NCERT Class 7 Science Chapter 12 - Reproduction in Plants Notes

Chapter 12 - Reproduction in Plants Notes

1. The production of new individuals from their parents is known as reproduction.

2. Roots, stems and leaves are called the vegetative parts of a plant.

3. The flowers perform the function of reproduction in plants. Flowers are the reproductive parts of a plant. A flower may have either the male part or the female part or both male and female parts.

4. There are several ways by which plants produce their offspring. These are categorised into two types: asexual, and sexual reproduction.

5. In asexual reproduction plants can give rise to new plants without seeds, whereas in sexual reproduction, new plants are obtained from seeds.

6. In asexual reproduction new plants are obtained without production of seeds or spores.

7. Vegetative propagation: It is a process by which new plants are produced from roots, stem, leaves and buds. Example: Rose

8. Budding: The process in which small-bulb like projection come out from a cell and get detached is called budding. Example: Yeast

9. Spore formation: Spore formation is a method of asexual reproduction. Spores are stored in sacs called sporangium. Under favourable conditions, a spore germinates and develops into a new individual. Example: Fungus


10. Fragmentation: It is a process in which cells further split into 2 or more fragments is called fragmentation. Example: Spirogyra

11. The stamens are the male reproductive part and the pistil is the female reproductive part.


12. The flowers which contain either only the pistil or only the stamens are called unisexual flowers. Example: Corn, papaya and cucumber

13. The flowers which contain both stamens and pistil are called bisexual flowers. Example: rose and petunia

14. Anther contains pollen grains which produce male gametes. A pistil consists of stigma, style and ovary. The ovary contains one or more ovules. The female gamete or the egg is formed in an ovule. In sexual reproduction a male and a female gamete fuse to form a zygote.

15. The transfer of pollen from the anther to the stigma of a flower is called pollination.

16. If the pollen lands on the stigma of the same flower it is called self-pollination.
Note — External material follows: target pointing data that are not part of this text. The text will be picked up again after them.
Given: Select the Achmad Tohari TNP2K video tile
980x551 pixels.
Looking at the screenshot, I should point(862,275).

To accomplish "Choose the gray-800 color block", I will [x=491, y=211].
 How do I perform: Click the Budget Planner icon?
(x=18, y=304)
When the pollen of a flower lands on the stigma of another flower of the same plant, or that of a different plant of the same kind, it is called cross-pollination.


17. The cell which results after fusion of the gametes is called a zygote. The process of fusion of male and female gametes (to form a zygote) is called fertilisation. The zygote develops into an embryo.
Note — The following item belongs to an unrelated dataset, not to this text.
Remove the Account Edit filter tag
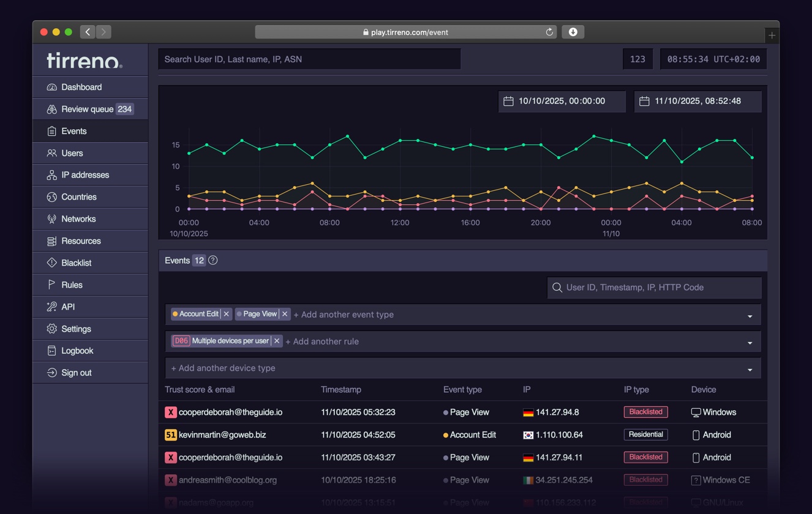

18. Seeds and fruits of plants are carried away by wind, water and animals. Winged seeds such as those of drumstick and maple and, light seeds of grasses or hairy seeds of aak (Madar) and hairy fruit of sunflower, get blown off with the wind to far away places.
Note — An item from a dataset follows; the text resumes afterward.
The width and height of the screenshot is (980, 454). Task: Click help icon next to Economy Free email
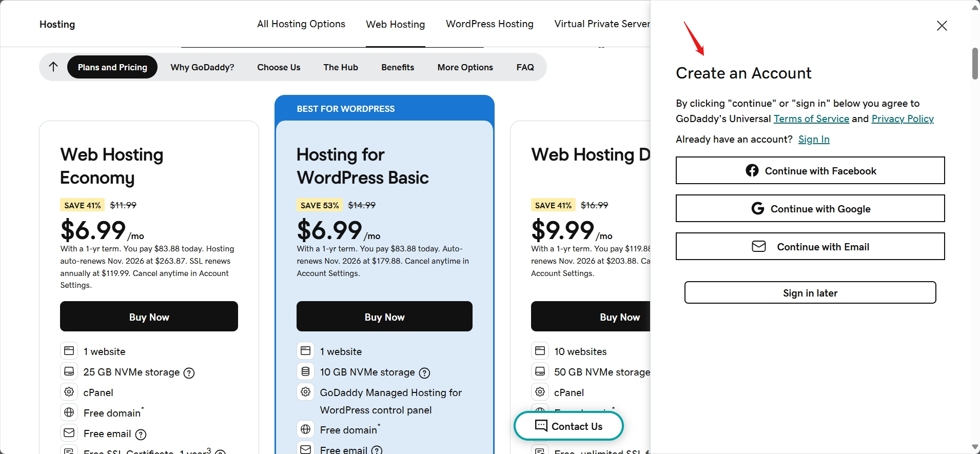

19. Some seeds are dispersed by water. These fruits or seeds usually develop floating ability in the form of spongy or fibrous outer coat as in coconut.

20. Some seeds are dispersed by animals, especially spiny seeds with hooks which get attached to the bodies of animals and are carried to distant places. Examples are Xanthium and Urena.

21. Some seeds are dispersed when the fruits burst with sudden jerks. The seeds are scattered far from the parent plant. This happens in the case of castor and balsam.